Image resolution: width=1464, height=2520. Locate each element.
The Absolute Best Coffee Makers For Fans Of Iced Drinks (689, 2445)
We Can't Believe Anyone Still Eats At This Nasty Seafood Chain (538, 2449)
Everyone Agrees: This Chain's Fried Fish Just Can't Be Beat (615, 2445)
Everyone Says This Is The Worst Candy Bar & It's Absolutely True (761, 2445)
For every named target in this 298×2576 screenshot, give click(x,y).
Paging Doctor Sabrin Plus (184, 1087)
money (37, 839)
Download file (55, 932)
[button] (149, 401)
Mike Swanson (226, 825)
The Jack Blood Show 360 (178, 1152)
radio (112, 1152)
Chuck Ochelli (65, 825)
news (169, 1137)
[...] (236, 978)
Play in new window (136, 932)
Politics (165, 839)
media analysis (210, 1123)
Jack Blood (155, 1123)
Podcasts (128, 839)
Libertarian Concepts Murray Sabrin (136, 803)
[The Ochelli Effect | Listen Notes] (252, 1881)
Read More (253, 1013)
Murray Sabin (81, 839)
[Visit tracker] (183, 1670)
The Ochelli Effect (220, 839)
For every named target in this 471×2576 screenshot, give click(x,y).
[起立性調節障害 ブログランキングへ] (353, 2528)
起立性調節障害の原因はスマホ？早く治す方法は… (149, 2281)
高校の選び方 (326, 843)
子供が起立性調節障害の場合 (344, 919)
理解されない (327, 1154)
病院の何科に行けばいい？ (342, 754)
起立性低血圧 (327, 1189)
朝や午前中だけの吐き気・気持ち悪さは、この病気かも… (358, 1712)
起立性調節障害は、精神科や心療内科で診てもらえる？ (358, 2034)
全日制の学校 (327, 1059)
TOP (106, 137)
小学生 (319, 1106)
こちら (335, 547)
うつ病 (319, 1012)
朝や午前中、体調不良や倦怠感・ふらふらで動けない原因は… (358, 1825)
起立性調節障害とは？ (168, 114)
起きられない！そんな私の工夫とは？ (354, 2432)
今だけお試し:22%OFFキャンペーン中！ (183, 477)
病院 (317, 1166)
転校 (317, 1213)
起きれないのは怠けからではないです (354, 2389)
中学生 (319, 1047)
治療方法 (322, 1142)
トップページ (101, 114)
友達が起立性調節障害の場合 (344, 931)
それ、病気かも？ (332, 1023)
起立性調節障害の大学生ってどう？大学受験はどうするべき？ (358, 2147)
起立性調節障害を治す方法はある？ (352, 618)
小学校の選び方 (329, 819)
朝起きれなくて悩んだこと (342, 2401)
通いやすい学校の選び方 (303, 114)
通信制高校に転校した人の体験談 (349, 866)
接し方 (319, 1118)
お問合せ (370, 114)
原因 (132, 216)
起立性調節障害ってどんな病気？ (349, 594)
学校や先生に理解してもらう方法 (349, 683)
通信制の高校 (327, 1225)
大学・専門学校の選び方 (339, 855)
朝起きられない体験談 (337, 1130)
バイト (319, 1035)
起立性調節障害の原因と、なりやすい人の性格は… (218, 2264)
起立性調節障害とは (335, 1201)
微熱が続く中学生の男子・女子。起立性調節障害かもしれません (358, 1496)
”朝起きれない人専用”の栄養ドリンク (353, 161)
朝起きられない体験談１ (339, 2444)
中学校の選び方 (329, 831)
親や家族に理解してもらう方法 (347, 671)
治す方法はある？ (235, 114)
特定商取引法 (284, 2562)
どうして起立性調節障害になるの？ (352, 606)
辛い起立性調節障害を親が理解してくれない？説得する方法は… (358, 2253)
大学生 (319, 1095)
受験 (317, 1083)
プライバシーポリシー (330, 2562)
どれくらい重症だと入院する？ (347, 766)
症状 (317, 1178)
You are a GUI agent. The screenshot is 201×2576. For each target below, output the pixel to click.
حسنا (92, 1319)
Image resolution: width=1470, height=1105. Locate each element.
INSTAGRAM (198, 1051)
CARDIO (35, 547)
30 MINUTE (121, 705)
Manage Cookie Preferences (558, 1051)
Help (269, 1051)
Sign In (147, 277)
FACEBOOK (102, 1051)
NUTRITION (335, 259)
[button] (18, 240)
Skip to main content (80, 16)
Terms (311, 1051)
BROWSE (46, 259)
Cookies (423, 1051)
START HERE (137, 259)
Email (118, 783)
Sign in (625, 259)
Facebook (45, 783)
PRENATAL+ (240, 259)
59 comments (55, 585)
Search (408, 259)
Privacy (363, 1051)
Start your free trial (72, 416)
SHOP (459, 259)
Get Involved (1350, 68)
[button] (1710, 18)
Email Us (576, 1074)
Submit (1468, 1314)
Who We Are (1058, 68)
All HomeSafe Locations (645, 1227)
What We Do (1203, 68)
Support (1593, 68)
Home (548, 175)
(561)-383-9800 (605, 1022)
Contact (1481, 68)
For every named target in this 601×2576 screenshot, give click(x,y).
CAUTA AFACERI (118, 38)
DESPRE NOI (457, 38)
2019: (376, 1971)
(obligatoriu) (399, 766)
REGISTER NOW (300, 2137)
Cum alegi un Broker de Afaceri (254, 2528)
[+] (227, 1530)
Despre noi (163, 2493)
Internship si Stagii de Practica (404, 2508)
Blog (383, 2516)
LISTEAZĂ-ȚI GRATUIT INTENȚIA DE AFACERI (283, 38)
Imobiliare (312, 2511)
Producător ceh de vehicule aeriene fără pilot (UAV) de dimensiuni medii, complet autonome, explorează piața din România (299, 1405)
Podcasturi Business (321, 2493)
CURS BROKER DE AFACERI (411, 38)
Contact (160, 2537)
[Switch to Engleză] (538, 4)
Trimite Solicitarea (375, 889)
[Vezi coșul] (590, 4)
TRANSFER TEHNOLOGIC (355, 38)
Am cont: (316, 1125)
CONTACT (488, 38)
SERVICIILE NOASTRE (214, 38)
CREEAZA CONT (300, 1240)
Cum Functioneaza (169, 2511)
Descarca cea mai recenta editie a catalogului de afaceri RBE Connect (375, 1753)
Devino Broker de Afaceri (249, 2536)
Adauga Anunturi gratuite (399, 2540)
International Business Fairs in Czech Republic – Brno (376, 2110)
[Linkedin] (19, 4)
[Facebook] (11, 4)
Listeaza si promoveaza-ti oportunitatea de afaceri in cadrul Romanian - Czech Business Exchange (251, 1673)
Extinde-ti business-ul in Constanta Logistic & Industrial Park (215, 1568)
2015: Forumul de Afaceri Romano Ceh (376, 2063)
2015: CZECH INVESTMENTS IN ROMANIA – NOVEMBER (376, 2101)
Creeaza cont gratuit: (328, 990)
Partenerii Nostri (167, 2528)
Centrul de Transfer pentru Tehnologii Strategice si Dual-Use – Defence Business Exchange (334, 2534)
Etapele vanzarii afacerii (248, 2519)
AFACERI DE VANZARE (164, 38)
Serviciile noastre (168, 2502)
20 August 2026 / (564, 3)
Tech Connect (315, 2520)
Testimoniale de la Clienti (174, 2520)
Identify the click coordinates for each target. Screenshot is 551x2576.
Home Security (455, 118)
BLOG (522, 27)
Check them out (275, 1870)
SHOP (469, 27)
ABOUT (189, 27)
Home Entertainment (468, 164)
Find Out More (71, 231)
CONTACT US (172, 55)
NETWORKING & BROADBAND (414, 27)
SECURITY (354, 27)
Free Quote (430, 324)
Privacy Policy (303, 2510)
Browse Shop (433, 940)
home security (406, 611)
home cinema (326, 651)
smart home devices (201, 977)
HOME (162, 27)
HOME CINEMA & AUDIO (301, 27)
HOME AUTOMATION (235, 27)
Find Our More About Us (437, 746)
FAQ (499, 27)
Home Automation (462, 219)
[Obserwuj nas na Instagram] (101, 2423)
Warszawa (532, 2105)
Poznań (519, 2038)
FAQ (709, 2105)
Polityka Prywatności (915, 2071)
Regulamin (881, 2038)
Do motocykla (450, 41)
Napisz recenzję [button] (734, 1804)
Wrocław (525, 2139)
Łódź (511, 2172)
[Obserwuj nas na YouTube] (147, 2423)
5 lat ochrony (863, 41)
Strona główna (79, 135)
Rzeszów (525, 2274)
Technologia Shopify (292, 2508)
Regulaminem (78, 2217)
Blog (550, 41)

--

## What you should do
Out of the data above, give again only the lines starting at the one holding "[button] (149, 401)" and ending at the one holding "朝や午前中、体調不良や倦怠感・ふらふらで動けない原因は… (358, 1825)", unchanged.

## Response to this task
[button] (149, 401)
Mike Swanson (226, 825)
The Jack Blood Show 360 (178, 1152)
radio (112, 1152)
Chuck Ochelli (65, 825)
news (169, 1137)
[...] (236, 978)
Play in new window (136, 932)
Politics (165, 839)
media analysis (210, 1123)
Jack Blood (155, 1123)
Podcasts (128, 839)
Libertarian Concepts Murray Sabrin (136, 803)
[The Ochelli Effect | Listen Notes] (252, 1881)
Read More (253, 1013)
Murray Sabin (81, 839)
[Visit tracker] (183, 1670)
The Ochelli Effect (220, 839)
For every named target in this 471×2576 screenshot, give click(x,y).
[起立性調節障害 ブログランキングへ] (353, 2528)
起立性調節障害の原因はスマホ？早く治す方法は… (149, 2281)
高校の選び方 (326, 843)
子供が起立性調節障害の場合 (344, 919)
理解されない (327, 1154)
病院の何科に行けばいい？ (342, 754)
起立性低血圧 (327, 1189)
朝や午前中だけの吐き気・気持ち悪さは、この病気かも… (358, 1712)
起立性調節障害は、精神科や心療内科で診てもらえる？ (358, 2034)
全日制の学校 (327, 1059)
TOP (106, 137)
小学生 (319, 1106)
こちら (335, 547)
うつ病 (319, 1012)
朝や午前中、体調不良や倦怠感・ふらふらで動けない原因は… (358, 1825)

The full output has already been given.